[Start of Attachment]
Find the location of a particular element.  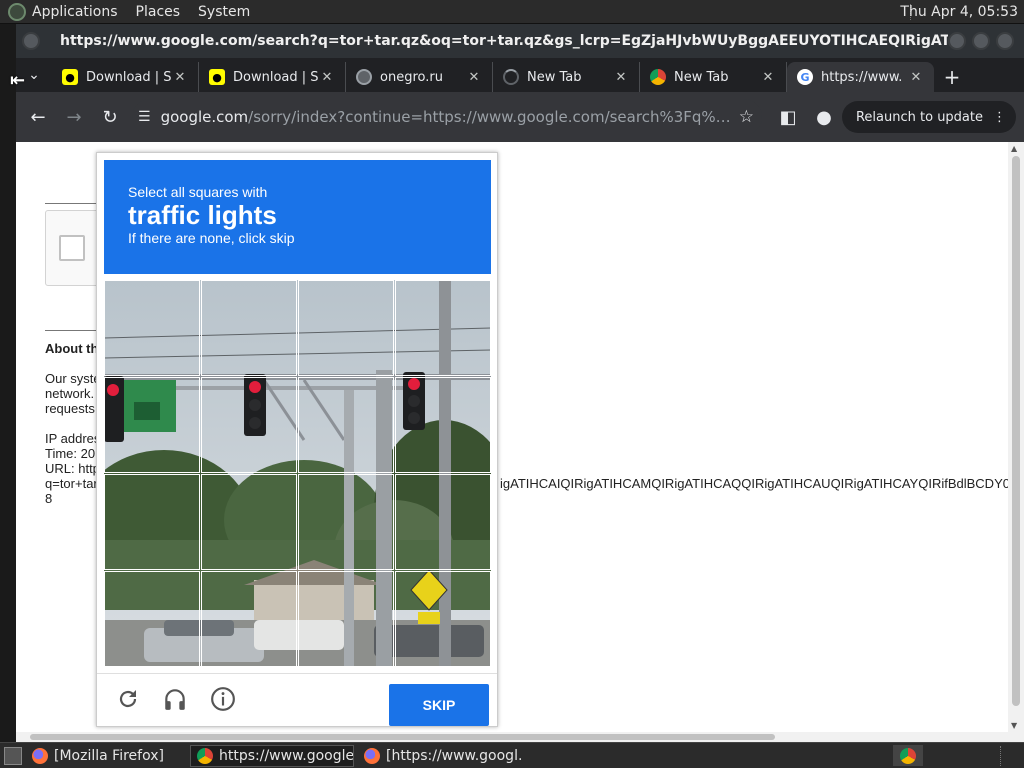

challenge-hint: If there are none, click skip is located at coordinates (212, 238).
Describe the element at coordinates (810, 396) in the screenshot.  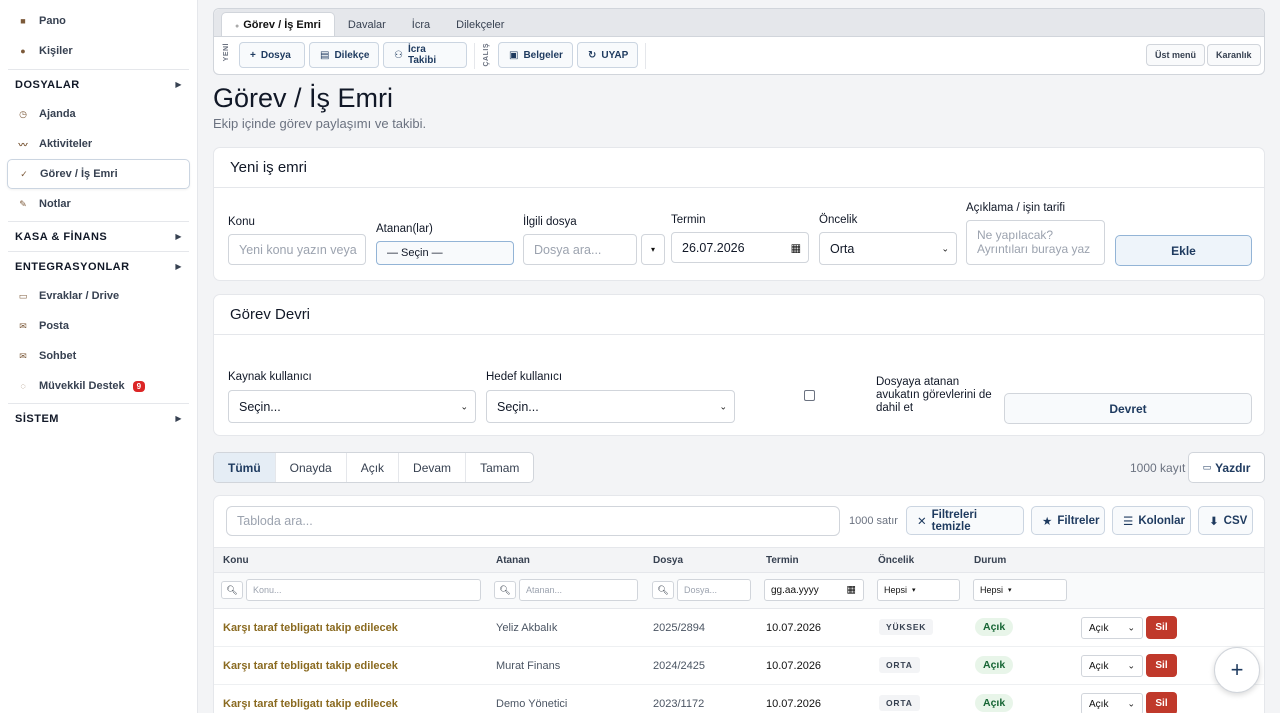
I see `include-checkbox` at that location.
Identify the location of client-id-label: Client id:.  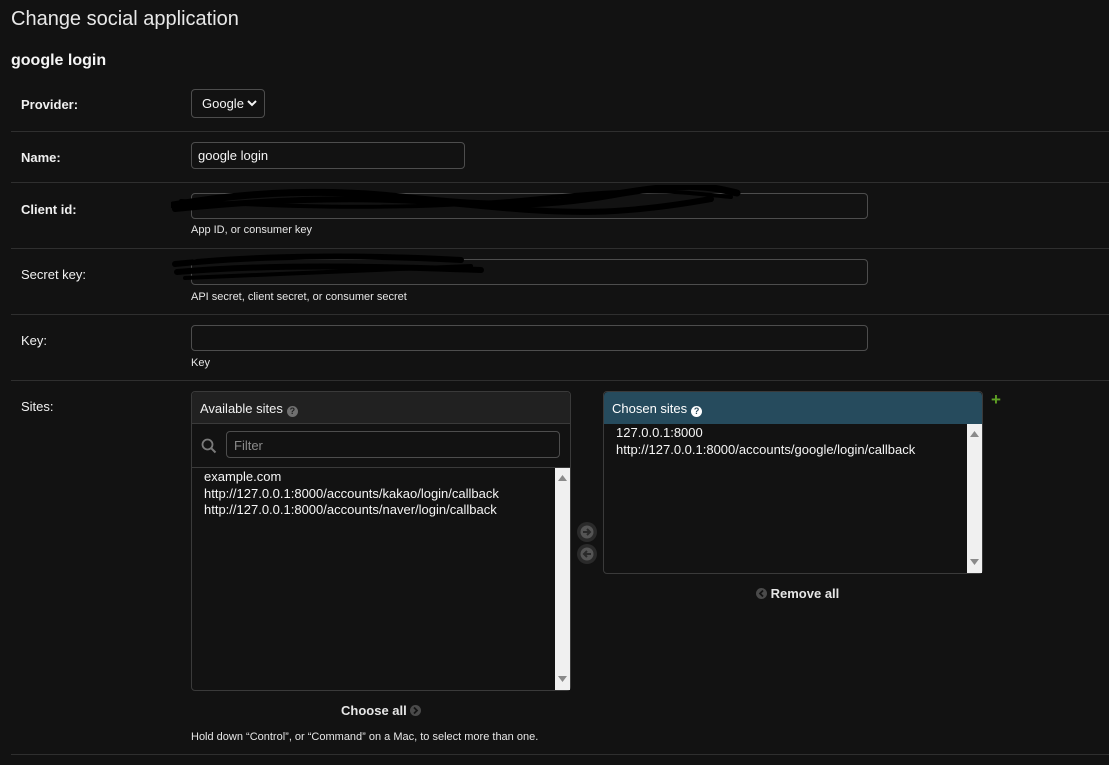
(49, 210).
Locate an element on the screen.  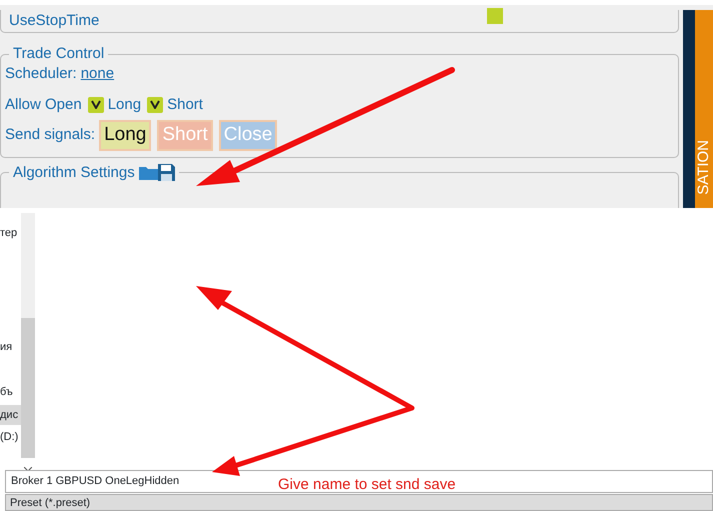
[End of Attachment]
# Your objective:
Can you write out the lines above again, replacing every "element" with "item" and changing nothing else? Leave the pictures out of your answer.

# Response:
Find the location of a particular item.  

challenge-hint: If there are none, click skip is located at coordinates (212, 238).
Describe the item at coordinates (810, 396) in the screenshot.  
I see `include-checkbox` at that location.
Identify the location of client-id-label: Client id:.  
(49, 210).
Locate an item on the screen.  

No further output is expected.